━━━ RECORD EXCERPTS ━━━
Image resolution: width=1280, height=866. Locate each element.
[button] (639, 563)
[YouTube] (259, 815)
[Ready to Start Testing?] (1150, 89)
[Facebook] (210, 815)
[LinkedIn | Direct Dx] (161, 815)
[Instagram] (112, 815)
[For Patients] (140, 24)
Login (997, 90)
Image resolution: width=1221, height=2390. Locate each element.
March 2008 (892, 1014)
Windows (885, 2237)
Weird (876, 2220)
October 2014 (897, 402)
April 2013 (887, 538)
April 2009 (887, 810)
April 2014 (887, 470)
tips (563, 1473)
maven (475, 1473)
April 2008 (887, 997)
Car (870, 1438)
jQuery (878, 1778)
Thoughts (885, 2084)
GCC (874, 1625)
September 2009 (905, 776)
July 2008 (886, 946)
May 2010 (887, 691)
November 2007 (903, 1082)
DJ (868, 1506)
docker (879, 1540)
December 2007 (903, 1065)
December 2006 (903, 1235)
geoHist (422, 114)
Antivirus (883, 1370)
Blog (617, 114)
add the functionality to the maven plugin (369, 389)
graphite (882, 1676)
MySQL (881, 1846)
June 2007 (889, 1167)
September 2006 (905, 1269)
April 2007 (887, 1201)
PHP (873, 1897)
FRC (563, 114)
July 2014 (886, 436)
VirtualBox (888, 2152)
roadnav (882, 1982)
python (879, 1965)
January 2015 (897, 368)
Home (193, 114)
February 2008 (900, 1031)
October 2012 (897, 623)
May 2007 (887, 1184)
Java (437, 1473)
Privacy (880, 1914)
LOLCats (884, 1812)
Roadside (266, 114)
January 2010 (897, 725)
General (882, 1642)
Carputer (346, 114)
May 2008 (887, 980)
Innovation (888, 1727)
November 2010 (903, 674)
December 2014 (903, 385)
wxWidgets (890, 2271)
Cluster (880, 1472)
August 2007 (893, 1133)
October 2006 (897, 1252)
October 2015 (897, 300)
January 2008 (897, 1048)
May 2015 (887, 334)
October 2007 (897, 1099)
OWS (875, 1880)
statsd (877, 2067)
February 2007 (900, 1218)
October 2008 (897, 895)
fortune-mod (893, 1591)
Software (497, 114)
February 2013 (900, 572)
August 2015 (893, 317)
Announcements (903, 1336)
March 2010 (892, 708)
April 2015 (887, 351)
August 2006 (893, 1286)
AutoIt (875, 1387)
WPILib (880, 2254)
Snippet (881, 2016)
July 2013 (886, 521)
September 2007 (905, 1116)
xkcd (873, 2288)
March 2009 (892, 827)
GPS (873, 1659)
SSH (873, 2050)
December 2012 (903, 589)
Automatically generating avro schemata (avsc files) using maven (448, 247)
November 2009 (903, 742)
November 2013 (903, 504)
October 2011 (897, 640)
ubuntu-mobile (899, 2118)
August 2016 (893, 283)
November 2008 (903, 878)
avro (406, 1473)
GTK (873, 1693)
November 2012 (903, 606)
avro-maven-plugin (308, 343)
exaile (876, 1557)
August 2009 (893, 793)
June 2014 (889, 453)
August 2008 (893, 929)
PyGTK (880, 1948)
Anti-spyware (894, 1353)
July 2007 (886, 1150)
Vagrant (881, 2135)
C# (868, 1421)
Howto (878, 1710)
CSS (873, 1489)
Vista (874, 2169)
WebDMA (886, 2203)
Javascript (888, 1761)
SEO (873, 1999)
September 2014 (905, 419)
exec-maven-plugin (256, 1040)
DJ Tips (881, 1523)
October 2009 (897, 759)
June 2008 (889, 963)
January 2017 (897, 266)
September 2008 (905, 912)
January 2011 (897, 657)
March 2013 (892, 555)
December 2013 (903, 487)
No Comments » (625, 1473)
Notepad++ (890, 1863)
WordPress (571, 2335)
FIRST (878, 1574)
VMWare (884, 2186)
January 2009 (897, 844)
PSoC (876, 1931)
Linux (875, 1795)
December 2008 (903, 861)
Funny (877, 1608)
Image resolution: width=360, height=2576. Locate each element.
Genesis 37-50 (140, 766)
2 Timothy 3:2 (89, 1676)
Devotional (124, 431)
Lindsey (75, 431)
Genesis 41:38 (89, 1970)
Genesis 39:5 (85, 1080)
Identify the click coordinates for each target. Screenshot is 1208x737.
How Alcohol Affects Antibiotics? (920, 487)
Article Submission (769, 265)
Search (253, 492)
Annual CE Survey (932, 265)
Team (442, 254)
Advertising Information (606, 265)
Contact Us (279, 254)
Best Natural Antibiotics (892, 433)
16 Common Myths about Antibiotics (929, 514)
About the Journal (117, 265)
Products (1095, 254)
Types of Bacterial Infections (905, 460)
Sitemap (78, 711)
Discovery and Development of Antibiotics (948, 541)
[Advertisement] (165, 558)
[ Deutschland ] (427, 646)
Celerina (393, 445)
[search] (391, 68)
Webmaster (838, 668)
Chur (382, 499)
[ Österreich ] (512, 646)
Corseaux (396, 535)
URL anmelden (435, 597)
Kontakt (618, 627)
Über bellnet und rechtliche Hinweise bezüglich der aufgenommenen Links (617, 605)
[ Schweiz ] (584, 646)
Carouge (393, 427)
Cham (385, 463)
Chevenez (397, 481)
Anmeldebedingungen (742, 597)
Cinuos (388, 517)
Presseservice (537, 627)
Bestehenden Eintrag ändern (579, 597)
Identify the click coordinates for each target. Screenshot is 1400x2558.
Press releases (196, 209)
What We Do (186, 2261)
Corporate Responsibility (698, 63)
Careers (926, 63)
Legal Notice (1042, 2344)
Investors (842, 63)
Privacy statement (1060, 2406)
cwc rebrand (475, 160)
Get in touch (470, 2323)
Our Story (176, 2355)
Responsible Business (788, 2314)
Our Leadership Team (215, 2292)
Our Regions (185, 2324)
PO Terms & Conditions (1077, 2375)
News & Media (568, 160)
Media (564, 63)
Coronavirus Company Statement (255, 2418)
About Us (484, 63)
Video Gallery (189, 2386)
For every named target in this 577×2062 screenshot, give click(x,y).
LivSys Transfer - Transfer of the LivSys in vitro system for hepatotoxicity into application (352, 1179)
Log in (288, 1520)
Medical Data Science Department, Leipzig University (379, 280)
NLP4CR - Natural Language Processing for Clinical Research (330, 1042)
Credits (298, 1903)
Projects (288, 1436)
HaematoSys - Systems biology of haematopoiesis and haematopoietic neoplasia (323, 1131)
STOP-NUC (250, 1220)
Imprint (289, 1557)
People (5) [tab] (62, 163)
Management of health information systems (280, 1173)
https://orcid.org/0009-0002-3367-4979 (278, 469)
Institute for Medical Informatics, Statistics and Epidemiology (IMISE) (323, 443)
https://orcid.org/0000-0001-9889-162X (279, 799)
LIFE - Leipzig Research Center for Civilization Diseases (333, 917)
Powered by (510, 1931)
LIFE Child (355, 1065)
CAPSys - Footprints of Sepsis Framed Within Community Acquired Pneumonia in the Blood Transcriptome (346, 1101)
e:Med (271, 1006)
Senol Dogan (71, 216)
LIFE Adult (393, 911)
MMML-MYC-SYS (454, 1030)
━━━
» **YOUR OBJECTIVE**
Among the entries above, the line containing "geoHist (422, 114)", the line containing "July 2007 (886, 1150)", and all lines between them are to be restated word for word; nothing else belongs in the reply.

» **ANSWER TO THIS EXERCISE**
geoHist (422, 114)
Antivirus (883, 1370)
Blog (617, 114)
add the functionality to the maven plugin (369, 389)
graphite (882, 1676)
MySQL (881, 1846)
June 2007 (889, 1167)
September 2006 (905, 1269)
April 2007 (887, 1201)
PHP (873, 1897)
FRC (563, 114)
July 2014 (886, 436)
VirtualBox (888, 2152)
roadnav (882, 1982)
python (879, 1965)
January 2015 (897, 368)
Home (193, 114)
February 2008 (900, 1031)
October 2012 (897, 623)
May 2007 (887, 1184)
Java (437, 1473)
Privacy (880, 1914)
LOLCats (884, 1812)
Roadside (266, 114)
January 2010 (897, 725)
General (882, 1642)
Carputer (346, 114)
May 2008 (887, 980)
Innovation (888, 1727)
November 2010 (903, 674)
December 2014 (903, 385)
wxWidgets (890, 2271)
Cluster (880, 1472)
August 2007 (893, 1133)
October 2006 (897, 1252)
October 2015 (897, 300)
January 2008 (897, 1048)
May 2015 (887, 334)
October 2007 (897, 1099)
OWS (875, 1880)
statsd (877, 2067)
February 2007 (900, 1218)
October 2008 (897, 895)
fortune-mod (893, 1591)
Software (497, 114)
February 2013 (900, 572)
August 2015 (893, 317)
Announcements (903, 1336)
March 2010 (892, 708)
April 2015 (887, 351)
August 2006 (893, 1286)
AutoIt (875, 1387)
WPILib (880, 2254)
Snippet (881, 2016)
July 2013 (886, 521)
September 2007 (905, 1116)
xkcd (873, 2288)
March 2009 (892, 827)
GPS (873, 1659)
SSH (873, 2050)
December 2012 (903, 589)
Automatically generating avro schemata (avsc files) using maven (448, 247)
November 2009 (903, 742)
November 2013 (903, 504)
October 2011 (897, 640)
ubuntu-mobile (899, 2118)
August 2016 (893, 283)
November 2008 (903, 878)
avro (406, 1473)
GTK (873, 1693)
November 2012 (903, 606)
avro-maven-plugin (308, 343)
exaile (876, 1557)
August 2009 (893, 793)
June 2014 (889, 453)
August 2008 (893, 929)
PyGTK (880, 1948)
Anti-spyware (894, 1353)
July 2007 (886, 1150)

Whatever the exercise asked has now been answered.